What Is Holding Back the Paperless Office?
Drethon writes "CNN has an article (are we up to the millionth article on this topic?) asking if the paperless office has arrived. This got me wondering, what are the main things holding back the paperless office? Just off the top of my head, the main thing keeping me printing out documents is the ability to spread a dozen pages of a document under review out on my table and marking it up by hand. PDF and Word markups are not too bad but they still lack the ability to spread many pages out to look over at the same time and could be improved to make markup a bit less restrictive. I do find myself printing out less with the use of dual monitors to have source documents and work under progress up at the same time, perhaps something like Microsoft's tabletop computer used as a desk will let me have at least a paperless desk. I know there are other reasons why offices are not becoming paperless. What are your reasons?"

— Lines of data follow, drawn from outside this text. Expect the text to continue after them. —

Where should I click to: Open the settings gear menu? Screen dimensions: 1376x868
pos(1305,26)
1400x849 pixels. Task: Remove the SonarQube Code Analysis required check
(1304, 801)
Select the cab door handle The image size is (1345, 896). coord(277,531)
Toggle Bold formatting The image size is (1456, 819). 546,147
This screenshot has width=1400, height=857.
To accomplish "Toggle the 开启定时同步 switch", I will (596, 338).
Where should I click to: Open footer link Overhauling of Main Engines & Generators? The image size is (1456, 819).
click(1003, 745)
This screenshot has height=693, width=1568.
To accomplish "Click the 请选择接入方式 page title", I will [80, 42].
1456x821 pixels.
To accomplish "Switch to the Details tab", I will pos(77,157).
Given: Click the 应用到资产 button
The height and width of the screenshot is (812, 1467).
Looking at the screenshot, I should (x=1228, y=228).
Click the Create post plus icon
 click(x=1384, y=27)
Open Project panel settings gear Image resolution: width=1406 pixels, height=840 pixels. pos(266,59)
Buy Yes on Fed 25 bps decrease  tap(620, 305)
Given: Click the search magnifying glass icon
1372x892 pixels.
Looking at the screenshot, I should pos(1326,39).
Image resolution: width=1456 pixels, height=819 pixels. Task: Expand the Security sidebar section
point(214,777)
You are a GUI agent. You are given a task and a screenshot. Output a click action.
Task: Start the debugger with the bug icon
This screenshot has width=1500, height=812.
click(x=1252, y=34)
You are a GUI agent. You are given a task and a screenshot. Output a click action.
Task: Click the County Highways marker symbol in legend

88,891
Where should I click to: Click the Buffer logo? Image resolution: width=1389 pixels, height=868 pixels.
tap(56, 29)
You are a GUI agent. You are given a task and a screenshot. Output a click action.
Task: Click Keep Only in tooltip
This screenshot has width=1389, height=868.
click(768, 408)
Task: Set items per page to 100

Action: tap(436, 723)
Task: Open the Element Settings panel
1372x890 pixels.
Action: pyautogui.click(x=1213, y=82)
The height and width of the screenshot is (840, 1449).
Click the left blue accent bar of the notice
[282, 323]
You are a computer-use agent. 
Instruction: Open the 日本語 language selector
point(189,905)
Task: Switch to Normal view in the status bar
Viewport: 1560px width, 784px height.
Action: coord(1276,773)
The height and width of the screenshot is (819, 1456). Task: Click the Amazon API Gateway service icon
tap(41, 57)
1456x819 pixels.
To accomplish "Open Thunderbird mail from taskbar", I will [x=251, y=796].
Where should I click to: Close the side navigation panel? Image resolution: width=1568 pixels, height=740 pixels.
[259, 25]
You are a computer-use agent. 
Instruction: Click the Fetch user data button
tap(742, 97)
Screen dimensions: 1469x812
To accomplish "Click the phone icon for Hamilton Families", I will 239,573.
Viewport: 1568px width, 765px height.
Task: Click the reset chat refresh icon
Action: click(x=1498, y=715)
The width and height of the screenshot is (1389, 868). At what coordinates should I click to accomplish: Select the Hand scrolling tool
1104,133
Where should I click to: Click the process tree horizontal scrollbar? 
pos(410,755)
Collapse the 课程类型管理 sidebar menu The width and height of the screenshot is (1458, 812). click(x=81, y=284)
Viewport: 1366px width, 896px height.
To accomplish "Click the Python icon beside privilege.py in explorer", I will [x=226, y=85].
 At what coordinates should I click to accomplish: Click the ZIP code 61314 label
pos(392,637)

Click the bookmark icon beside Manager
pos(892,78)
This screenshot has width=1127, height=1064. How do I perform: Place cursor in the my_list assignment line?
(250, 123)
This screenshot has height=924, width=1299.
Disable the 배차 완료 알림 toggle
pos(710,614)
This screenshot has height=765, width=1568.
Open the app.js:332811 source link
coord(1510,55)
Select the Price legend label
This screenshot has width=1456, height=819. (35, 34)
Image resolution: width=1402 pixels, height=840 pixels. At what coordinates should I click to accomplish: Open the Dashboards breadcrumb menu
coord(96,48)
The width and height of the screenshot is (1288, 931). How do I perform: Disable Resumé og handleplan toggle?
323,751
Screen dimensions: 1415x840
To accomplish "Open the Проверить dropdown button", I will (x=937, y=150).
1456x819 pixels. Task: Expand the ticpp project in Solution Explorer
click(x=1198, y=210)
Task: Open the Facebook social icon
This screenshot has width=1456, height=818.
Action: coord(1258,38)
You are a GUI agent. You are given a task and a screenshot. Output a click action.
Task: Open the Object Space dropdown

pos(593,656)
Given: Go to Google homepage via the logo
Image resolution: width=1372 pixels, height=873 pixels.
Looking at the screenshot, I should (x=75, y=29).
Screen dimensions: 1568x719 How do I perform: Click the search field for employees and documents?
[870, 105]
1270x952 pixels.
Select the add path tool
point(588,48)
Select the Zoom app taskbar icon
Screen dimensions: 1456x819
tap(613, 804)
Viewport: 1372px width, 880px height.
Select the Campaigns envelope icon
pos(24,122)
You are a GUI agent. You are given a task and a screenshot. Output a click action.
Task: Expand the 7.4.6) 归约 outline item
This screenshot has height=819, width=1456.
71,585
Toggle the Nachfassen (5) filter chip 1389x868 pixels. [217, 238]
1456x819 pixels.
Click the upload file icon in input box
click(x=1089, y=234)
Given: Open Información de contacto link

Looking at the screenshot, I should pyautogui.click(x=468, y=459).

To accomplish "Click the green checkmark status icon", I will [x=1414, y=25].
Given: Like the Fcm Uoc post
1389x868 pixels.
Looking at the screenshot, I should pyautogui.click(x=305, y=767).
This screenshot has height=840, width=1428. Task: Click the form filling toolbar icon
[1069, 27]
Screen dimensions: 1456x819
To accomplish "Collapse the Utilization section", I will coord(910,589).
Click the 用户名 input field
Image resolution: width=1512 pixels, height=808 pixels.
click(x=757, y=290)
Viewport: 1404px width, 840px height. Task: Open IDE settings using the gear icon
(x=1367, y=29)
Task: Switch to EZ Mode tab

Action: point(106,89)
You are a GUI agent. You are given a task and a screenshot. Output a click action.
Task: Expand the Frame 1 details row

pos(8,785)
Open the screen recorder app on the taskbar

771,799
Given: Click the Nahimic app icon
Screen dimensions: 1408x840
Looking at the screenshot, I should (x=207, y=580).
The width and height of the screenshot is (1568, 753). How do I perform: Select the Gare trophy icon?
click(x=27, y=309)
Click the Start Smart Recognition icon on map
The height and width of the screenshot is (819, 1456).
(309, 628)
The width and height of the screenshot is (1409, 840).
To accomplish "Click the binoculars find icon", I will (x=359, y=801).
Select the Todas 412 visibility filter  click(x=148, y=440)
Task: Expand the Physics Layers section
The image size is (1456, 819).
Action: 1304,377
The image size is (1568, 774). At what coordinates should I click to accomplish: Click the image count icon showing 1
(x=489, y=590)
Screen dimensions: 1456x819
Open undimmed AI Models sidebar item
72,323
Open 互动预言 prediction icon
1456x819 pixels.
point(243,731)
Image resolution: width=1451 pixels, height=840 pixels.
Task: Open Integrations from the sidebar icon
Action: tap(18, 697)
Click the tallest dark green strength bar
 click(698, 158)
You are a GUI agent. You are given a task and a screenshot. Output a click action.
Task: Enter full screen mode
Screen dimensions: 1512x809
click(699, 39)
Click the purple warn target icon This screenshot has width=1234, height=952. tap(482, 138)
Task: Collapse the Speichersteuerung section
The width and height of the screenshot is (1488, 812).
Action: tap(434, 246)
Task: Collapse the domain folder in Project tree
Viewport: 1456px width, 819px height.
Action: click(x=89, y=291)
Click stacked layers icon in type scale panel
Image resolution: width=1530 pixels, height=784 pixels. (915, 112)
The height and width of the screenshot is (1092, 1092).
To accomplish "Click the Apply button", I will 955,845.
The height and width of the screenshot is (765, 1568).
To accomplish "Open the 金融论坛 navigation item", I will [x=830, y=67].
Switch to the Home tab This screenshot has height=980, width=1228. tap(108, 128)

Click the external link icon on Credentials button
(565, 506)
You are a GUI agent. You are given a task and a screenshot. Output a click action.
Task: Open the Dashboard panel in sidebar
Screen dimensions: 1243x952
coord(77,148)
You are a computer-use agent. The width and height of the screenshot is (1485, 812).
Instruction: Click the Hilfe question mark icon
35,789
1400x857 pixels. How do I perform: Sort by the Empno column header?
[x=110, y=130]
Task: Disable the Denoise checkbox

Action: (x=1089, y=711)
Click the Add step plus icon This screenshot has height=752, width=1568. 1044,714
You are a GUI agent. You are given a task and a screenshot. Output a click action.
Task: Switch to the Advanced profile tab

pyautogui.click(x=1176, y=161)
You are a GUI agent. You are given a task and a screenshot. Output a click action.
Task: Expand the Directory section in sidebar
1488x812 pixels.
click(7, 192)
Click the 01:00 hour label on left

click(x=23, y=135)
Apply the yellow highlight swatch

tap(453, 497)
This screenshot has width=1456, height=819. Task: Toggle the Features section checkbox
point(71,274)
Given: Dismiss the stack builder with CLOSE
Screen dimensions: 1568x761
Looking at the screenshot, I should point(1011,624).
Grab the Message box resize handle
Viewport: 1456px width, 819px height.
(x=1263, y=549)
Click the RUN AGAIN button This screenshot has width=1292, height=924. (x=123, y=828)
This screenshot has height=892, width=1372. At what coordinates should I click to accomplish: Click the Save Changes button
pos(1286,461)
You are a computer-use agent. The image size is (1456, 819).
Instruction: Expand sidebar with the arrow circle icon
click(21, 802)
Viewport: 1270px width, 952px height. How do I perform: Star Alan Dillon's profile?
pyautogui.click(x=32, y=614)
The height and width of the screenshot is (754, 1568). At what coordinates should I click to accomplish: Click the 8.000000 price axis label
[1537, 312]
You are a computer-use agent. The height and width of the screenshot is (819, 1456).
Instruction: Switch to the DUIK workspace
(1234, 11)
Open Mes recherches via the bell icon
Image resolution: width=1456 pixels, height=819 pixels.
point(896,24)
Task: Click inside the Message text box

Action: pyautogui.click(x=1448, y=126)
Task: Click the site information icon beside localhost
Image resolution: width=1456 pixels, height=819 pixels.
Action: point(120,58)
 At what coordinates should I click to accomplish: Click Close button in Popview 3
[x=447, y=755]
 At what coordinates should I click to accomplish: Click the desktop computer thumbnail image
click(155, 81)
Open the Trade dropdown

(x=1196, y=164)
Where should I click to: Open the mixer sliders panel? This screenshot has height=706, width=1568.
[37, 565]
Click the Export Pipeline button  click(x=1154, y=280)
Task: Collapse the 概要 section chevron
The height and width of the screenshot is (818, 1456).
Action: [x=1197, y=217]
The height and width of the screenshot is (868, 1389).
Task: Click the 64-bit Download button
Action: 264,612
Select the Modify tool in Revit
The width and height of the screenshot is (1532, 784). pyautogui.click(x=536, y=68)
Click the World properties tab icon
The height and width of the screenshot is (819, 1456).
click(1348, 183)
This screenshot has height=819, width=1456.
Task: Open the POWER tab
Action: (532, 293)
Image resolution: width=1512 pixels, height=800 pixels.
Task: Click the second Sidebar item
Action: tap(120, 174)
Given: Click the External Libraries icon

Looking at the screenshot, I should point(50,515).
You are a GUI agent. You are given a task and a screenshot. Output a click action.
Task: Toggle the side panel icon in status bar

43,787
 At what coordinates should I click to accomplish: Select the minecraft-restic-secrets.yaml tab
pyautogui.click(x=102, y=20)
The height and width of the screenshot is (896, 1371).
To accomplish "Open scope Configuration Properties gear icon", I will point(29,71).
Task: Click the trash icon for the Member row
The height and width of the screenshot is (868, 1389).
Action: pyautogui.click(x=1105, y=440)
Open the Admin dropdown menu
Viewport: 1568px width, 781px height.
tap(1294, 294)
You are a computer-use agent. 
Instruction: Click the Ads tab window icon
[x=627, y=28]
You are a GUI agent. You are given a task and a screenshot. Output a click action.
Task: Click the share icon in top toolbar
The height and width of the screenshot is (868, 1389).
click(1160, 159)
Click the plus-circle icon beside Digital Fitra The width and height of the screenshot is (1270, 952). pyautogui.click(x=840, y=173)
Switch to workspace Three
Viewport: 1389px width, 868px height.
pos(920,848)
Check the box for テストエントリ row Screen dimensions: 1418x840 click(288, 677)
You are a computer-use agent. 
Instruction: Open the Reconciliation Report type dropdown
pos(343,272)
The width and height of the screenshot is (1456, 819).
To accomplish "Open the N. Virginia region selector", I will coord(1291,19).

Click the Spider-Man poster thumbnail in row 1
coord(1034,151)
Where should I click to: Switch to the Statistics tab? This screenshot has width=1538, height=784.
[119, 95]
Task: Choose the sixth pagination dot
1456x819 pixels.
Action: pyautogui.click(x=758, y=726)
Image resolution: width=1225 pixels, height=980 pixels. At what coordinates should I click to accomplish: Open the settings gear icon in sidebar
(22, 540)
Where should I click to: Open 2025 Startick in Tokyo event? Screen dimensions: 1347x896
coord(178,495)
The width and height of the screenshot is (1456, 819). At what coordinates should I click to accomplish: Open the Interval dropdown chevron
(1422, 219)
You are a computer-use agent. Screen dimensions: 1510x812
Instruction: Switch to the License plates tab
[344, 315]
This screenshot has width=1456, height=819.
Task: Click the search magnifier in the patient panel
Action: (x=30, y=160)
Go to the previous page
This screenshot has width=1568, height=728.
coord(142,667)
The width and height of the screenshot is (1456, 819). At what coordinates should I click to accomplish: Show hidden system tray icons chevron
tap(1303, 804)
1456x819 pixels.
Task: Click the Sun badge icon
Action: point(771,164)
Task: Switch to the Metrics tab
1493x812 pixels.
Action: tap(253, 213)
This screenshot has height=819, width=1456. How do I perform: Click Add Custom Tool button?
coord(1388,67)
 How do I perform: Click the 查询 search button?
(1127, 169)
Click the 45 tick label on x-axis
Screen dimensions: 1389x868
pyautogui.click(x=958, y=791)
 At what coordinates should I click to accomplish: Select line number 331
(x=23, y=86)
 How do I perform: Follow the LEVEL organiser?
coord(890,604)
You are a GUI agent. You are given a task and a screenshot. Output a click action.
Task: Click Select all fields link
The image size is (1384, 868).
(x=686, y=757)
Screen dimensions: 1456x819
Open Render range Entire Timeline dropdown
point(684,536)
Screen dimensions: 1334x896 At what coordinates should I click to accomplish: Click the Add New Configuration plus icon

Humans... We like to have a piece of paper in our hands, we can easily hand it to a coworker, we can scribble on it to take notes. I know it sounds oldskool, but for many tasks, a piece of paper is just superior. Sure, most of it is for temporary use, but paper isn't going anywhere. For many people reading from screen just isn't anywhere as comfortable as reading from paper. (That's why we still buy real books!)
People who bought the "paperless office" fad years ago were living in a dreamland.
Also, one thing to keep in mind. I have worked on large scale "scan documents from archives and the commit to big-ass proprietary content management systems". The conversion was extremely expensive, and the maintenance even more so. After all, you now needed expensive content manager Consultants, and competent DBAs (who have to be on call). For the paper version, you just needed one or two archivars. Just having tons and tons of paper sitting in a warehouse was was much cheaper, I heard later. These were Police documents, and they scanned in B&W... Photos were as such became unusable... I sure hope they'll keep the originals. I wonder who ever in his right mind approved that project.
Sometimes when working on some algorithmical or mathematical problem, I draw stuff on paper to visualize the problem better and find the solution. Drawing on a computer screen will never replace drawing with a pen on paper for that purpose for me.
When Word or Acrobat allows me to draw 3D boxes and other geometric shapes in the margins of docs, then we'll talk.
If you work in health care, at a law office, in insurance, in a financial institution or virtually anything else heavily regulated by the government, you must keep paper copies of most of your stuff. You just can't have a paperless office in those situations.
I work in an office with 200+ cubes. We have all the latest office productivity tools. 99% of the employees have 10-30 yellow stickys stuck all over their desk for reminders. People seem somehow amazed and awestruck by my clean and streamlined desk that is clutter free and yellow sticky free. Sometimes people are even brave enough to ask "how do you do it? How do you work without... stickys??!!". I tell them about this technological miracle that was recently invented (years ago) called Outlook. Features include calendar with reminders and even... a task list! Amazed... my coworkers usually run back to their desk to place another yellow sticky on top of a recently expiring yellow sticky, that says "reminder, learn about outlook tool". I feel like I'm surrounded by spear-chuckers
Let's make like a bird... and get the flock outta here.
"A paperless office is as useful as a paperless toilet. Some things would be impractical..."
OK, it's not that old a saying, but it's valid in a number of ways.
Those who can make you believe absurdities can make you commit atrocities. - Voltaire
Quote: There are still people.. lots of them.. who will print out emails to read them. No technology will fix this.
Agreed. My place of work takes orders from the website, prints them and plops them into their ERP system. I have been brought in to fix this but there are active parties fighting me tooth and claw.
For too many reasons to list. Needing a "Human Glue" means job security.
- Dan.
~ People that think they are better than anyone else for any reason are the cause of all the strife in the world.